#### What to work on:
Please write out the final portion of the records below exactly: the line containing "Click month 07 on the time axis", every line after it, and nothing else.

Dataset entries:
BEGIN
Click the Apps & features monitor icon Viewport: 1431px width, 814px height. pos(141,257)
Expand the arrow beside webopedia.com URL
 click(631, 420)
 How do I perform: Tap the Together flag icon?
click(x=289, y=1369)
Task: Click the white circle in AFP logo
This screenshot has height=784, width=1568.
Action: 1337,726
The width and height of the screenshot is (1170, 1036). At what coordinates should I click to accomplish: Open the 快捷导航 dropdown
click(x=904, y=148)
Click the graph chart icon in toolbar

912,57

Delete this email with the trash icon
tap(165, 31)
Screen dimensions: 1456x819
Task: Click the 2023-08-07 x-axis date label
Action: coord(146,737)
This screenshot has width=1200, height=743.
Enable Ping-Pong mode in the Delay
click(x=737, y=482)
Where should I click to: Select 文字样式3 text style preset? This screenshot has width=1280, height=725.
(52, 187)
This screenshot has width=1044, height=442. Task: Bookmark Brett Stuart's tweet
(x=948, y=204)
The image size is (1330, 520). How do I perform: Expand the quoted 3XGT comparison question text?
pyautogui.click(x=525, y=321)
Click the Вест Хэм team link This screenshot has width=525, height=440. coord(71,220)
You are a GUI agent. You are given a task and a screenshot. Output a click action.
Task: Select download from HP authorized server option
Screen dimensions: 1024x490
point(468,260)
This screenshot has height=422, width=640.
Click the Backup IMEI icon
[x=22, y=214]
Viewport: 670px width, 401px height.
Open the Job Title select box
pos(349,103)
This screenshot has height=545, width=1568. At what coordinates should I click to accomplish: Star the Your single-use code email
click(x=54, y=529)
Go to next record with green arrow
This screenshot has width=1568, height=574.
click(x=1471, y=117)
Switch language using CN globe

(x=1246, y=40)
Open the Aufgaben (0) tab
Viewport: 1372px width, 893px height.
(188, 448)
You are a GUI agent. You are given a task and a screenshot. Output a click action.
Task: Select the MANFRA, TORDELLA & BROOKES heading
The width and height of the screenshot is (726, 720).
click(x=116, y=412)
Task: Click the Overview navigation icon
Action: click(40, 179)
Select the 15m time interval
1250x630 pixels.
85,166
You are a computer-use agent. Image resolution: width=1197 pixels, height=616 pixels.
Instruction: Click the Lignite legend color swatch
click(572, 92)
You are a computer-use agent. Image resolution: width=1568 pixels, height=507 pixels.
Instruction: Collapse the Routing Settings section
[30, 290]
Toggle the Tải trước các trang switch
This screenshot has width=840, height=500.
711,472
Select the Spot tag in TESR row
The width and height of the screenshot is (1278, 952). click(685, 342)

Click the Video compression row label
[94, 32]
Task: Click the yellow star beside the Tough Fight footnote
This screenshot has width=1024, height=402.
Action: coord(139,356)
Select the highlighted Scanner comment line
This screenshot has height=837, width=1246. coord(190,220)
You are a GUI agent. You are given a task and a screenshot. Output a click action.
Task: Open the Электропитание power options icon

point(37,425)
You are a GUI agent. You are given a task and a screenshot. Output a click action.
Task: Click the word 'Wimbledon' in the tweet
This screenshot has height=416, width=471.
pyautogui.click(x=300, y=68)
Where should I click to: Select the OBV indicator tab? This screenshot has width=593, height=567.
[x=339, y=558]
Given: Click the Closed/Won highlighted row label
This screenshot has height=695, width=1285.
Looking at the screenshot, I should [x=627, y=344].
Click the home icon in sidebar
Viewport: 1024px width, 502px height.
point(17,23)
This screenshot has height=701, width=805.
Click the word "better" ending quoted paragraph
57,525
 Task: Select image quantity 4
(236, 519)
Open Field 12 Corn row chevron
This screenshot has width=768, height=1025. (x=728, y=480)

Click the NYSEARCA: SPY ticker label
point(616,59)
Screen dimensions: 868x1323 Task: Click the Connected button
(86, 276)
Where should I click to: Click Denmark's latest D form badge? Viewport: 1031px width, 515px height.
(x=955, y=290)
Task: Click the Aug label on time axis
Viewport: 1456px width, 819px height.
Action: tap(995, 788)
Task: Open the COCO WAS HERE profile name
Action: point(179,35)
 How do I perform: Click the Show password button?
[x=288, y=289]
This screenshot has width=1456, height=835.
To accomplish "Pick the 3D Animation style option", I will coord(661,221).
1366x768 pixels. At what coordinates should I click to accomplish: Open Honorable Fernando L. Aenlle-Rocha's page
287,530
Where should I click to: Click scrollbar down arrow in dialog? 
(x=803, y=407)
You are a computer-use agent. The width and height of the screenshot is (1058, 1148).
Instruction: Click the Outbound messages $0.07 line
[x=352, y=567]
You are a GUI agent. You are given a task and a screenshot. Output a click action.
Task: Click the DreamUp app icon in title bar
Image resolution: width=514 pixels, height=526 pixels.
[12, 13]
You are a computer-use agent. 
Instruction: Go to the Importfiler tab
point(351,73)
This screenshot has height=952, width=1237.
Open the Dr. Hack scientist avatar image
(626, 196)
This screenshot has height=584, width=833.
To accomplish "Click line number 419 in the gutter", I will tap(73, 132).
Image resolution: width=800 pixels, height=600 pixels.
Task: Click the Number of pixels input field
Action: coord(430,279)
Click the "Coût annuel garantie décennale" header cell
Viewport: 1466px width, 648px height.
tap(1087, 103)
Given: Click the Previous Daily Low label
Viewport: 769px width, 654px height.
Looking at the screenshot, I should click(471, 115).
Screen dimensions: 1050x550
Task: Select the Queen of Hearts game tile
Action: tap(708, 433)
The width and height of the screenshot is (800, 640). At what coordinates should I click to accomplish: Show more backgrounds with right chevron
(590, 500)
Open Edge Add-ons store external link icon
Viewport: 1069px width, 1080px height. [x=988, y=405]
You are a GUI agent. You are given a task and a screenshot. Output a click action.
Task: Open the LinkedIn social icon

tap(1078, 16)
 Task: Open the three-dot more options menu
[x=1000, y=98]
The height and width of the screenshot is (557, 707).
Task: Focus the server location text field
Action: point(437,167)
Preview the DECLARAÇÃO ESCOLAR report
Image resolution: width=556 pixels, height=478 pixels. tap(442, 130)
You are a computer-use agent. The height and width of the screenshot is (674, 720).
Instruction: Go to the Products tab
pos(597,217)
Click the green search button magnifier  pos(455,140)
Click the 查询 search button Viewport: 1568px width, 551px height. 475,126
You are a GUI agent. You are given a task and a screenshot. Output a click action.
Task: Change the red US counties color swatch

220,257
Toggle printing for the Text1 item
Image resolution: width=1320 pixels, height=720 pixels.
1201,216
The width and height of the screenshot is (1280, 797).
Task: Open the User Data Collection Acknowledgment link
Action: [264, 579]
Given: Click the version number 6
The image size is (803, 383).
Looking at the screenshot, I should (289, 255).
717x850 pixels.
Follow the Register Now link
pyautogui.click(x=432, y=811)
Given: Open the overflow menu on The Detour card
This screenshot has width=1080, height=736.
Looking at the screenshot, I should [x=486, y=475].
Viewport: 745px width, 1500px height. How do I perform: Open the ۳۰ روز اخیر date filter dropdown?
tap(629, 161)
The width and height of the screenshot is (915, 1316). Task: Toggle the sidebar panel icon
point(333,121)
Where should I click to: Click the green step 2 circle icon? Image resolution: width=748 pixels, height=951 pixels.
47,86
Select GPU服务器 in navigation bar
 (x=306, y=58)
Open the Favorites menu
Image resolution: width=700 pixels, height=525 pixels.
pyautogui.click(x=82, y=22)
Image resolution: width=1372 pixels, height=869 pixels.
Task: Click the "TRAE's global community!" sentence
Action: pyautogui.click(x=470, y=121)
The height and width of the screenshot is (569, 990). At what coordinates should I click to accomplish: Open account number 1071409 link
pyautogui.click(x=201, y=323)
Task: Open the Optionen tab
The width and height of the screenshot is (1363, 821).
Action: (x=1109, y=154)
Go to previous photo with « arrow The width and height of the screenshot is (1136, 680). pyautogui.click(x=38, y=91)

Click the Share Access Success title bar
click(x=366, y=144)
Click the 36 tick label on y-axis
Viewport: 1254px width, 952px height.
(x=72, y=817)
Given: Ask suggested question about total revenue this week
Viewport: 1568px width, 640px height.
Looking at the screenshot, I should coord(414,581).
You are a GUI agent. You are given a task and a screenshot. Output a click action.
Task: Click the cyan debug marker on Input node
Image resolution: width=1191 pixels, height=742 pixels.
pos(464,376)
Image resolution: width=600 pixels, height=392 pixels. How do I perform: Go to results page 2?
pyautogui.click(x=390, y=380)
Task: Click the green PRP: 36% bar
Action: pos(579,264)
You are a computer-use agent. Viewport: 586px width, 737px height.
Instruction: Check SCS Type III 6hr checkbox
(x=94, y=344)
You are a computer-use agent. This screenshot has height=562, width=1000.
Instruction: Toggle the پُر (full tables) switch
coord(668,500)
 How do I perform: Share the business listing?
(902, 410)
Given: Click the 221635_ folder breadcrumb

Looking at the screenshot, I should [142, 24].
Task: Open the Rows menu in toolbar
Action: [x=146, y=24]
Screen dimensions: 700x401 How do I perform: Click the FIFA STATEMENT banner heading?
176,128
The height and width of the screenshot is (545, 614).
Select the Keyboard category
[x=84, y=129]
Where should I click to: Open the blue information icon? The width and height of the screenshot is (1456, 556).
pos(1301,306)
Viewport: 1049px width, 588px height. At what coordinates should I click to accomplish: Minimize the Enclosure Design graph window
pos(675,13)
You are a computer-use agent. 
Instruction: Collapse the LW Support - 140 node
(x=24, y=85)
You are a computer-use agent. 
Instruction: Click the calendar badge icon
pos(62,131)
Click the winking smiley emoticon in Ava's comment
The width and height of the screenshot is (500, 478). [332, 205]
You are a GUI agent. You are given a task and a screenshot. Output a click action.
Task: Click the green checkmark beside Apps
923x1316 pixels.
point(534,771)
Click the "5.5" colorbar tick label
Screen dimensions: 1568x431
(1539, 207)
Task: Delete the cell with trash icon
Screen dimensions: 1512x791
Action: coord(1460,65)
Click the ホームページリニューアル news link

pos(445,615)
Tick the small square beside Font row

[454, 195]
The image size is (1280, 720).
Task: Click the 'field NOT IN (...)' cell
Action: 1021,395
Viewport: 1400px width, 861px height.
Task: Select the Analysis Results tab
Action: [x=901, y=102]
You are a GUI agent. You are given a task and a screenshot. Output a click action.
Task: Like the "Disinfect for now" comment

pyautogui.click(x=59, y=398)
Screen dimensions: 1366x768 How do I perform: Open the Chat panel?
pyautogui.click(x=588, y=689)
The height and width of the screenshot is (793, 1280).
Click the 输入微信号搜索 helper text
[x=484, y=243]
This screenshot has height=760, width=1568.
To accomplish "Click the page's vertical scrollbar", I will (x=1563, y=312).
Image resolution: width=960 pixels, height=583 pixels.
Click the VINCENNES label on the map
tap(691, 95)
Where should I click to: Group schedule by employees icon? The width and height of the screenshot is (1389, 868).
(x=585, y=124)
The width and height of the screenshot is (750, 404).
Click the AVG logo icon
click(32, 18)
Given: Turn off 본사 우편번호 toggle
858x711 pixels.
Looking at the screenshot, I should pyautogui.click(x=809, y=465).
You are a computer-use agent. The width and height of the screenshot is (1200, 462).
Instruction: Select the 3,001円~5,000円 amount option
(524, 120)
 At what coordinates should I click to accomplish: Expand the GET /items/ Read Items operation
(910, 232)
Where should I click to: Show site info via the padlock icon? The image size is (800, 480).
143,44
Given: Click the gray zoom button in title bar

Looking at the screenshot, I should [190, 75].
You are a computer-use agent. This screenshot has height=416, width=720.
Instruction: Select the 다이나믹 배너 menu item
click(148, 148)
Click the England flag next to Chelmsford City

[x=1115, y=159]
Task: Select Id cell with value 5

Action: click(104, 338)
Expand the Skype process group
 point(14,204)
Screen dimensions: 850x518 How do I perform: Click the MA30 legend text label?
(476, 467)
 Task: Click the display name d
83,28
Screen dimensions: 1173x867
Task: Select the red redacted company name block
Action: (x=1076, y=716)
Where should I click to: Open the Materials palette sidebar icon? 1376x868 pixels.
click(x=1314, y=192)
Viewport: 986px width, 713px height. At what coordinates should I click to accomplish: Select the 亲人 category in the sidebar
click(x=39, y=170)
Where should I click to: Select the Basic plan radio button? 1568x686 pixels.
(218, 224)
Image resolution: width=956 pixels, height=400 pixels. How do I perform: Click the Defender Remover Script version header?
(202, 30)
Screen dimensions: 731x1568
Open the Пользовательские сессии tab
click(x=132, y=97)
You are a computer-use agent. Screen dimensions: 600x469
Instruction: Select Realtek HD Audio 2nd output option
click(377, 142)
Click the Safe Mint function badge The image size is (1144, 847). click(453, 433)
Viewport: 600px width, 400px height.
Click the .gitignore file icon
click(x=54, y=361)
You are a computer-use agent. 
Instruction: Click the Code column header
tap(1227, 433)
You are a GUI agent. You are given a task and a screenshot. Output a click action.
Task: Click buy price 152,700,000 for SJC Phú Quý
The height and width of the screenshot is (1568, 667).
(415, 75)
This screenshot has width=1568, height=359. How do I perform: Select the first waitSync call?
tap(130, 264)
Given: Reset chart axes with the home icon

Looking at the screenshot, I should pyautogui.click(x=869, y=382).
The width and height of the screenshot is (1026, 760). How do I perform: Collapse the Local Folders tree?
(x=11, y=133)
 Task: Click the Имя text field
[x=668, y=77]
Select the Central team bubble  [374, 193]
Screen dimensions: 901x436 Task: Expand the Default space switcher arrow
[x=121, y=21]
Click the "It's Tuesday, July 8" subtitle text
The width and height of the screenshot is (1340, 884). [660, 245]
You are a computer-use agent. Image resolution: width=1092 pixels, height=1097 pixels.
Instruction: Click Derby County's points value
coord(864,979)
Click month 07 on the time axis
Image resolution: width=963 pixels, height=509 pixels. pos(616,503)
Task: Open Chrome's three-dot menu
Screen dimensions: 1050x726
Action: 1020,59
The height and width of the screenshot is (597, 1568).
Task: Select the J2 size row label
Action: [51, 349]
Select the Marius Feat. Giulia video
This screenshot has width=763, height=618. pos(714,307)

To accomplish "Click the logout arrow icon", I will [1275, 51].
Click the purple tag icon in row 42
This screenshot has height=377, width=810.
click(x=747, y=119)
END
#### Response to the exercise:
Click month 07 on the time axis
Image resolution: width=963 pixels, height=509 pixels. pos(616,503)
Task: Open Chrome's three-dot menu
Screen dimensions: 1050x726
Action: 1020,59
The height and width of the screenshot is (597, 1568).
Task: Select the J2 size row label
Action: [51, 349]
Select the Marius Feat. Giulia video
This screenshot has width=763, height=618. pos(714,307)

To accomplish "Click the logout arrow icon", I will [1275, 51].
Click the purple tag icon in row 42
This screenshot has height=377, width=810.
click(x=747, y=119)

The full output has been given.